Merge "Re-proposes multiple vGPU types in libvirt"

2018-10-24 16:26:33 +00:00 · 2018-10-24 16:26:33 +00:00 · bf34619cc0
commit bf34619cc0
parent 786543cca7 0453887bd4
1 changed files with 243 additions and 0 deletions
--- a/specs/stein/approved/vgpu-stein.rst
+++ b/specs/stein/approved/vgpu-stein.rst
@ -0,0 +1,243 @@
+..
+ This work is licensed under a Creative Commons Attribution 3.0 Unported
+ License.
+
+ http://creativecommons.org/licenses/by/3.0/legalcode
+
+=========================================================
+libvirt: Supporting multiple vGPU types for a single pGPU
+=========================================================
+
+https://blueprints.launchpad.net/nova/+spec/vgpu-rocky
+
+`Virtual GPUs in Nova`_ was implemented in Queens but only with one supported
+GPU type per compute node. Now that `Nested Resource Providers`_ is a thing,
+this spec is discussing about how to have one supported vGPU type *per physical
+GPU* (given a GPU card can have multiple physical GPUs).
+
+.. note::
+   As Xen provides a specific feature where physical GPUs supporting same vGPU
+   type are within a single pGPU group, that virt driver doesn't need to know
+   which exact pGPUs need to support a specific type, hence this spec only
+   targets the libvirt driver.
+
+.. _`Virtual GPUs in Nova`: https://specs.openstack.org/openstack/nova-specs/specs/queens/implemented/add-support-for-vgpu.html
+.. _`Nested Resource Providers`: https://specs.openstack.org/openstack/nova-specs/specs/queens/approved/nested-resource-providers.html
+
+Problem description
+===================
+
+Hardware vendors tell us that a physical GPU device can support multiple types.
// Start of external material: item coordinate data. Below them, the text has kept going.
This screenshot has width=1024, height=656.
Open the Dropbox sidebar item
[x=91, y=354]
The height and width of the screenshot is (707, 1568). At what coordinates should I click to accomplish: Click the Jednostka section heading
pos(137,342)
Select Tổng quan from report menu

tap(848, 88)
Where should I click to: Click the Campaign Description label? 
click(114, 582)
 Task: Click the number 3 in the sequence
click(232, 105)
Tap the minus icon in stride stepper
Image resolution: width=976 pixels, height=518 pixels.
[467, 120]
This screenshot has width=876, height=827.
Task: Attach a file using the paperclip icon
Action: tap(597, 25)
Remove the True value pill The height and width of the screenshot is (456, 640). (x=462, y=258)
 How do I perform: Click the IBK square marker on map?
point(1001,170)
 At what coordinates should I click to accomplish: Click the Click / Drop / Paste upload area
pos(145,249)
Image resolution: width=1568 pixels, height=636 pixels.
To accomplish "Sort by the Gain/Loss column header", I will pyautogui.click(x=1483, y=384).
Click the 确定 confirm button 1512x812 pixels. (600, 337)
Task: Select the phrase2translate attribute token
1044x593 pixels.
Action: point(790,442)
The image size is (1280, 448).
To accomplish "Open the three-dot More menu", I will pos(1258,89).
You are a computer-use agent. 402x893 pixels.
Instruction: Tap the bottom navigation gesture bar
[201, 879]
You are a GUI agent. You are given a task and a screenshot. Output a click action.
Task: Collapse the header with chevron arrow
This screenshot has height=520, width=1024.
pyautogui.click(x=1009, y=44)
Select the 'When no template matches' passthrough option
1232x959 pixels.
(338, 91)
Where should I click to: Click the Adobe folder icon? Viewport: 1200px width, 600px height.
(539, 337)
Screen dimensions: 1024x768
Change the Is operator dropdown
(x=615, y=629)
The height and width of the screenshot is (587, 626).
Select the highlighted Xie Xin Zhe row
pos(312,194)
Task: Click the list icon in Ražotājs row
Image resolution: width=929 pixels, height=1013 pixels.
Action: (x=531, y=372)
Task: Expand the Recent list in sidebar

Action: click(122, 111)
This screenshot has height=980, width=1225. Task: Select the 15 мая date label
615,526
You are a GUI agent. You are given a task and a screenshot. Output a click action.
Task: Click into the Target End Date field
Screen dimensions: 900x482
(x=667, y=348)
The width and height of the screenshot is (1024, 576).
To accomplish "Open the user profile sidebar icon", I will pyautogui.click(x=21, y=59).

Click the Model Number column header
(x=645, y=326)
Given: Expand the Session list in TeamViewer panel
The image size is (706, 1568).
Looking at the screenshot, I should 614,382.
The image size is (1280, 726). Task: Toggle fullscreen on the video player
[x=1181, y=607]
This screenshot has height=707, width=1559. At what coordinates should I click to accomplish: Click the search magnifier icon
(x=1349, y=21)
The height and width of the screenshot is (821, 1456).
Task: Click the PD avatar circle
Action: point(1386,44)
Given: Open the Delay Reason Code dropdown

+That said, Intel (to be confirmed) and NVidia vendor drivers only accept one
+type for all the virtual devices *per graphical processing unit*.
+
+For example, NVidia GRID physical cards can accept a list of different GPU
+types, but the driver can only support `one type per physical GPU`_.
+
+.. figure:: http://docs.nvidia.com/grid/5.0/grid-vgpu-user-guide/graphics/sample-vgpu-configurations-grid-2gpus-on-card.png
+
+.. _`one type per physical GPU`: http://docs.nvidia.com/grid/5.0/grid-vgpu-user-guide/index.html#homogeneous-grid-vgpus
+
+Consequently, we require a way to instruct the libvirt driver which vGPU types
+an NVIDIA or Intel physical GPU is configured to accept.
+
+Use Cases
+---------
+
+An operator needs a way to inform the libvirt driver which vGPU types an
+NVIDIA or Intel physical GPU is configured to accept.
+
+Proposed change
+===============
+
+We already have ``[devices]/enabled_vgpu_types`` that define which types the
+Nova compute node can use:
+
+.. code::
+
+  [devices]
+  enabled_vgpu_types = [str_vgpu_type_1, str_vgpu_type_2, ...]
+
+Now we propose that libvirt will accept configuration sections that are related
+to the [devices]/enabled_vgpu_types and specifies which exact pGPUs are related
+to the enabled vGPU types and will have a ``device_addresses`` option defined
+like this:
+
+.. code::
+
+  cfg.ListOpt('device_addresses',
+              default=[],
+              help="""
+  List of physical PCI addresses to associate with a specific GPU type.
+
+  The particular physical GPU device address needs to be mapped to the vendor
+  vGPU type which that physical GPU is configured to accept. In order to
+  provide this mapping, there will be a CONF section with a name corresponding
+  to the following template: "vgpu_type_%(vgpu_type_name)s
+
+  The vGPU type to associate with the PCI devices has to be the section name
+  prefixed by ``vgpu_``. For example, for 'nvidia-11', you would declare
+  ``[vgpu_nvidia-11]/device_addresses``.
+
+  Each vGPU type also has to be declared in ``[devices]/enabled_vgpu_types``.
+
+  Related options:
+
+  * ``[devices]/enabled_vgpu_types``
+  """),
+
+For example, it would be set in nova.conf:
+
+.. code::
+
+  [devices]
+  enabled_vgpu_types = nvidia-35,nvidia-36
+  [vgpu_nvidia-35]
+  device_addresses = 0000:84:00.0,0000:85:00.0
+  [vgpu_nvidia-36]
+  device_addresses = 0000:86:00.0
+
+
+In that case, the ``nvidia-35`` vGPU type would be supported by the physical
+GPUs that are in the PCI addresses ``0000:84:00.0`` and ``0000:85:00.0``, while
+``nvidia-36`` vGPU would only be supported by ``0000:86:00.0``.
+
+If some operator messes up and provides two types for the same pGPU, an
+InvalidLibvirtGPUConfig exception will be raised. If the operator forgets to
+provide a type for a specific pGPU, then the first type given in
+``enabled_vgpu_types`` will be supported, like the existing situation.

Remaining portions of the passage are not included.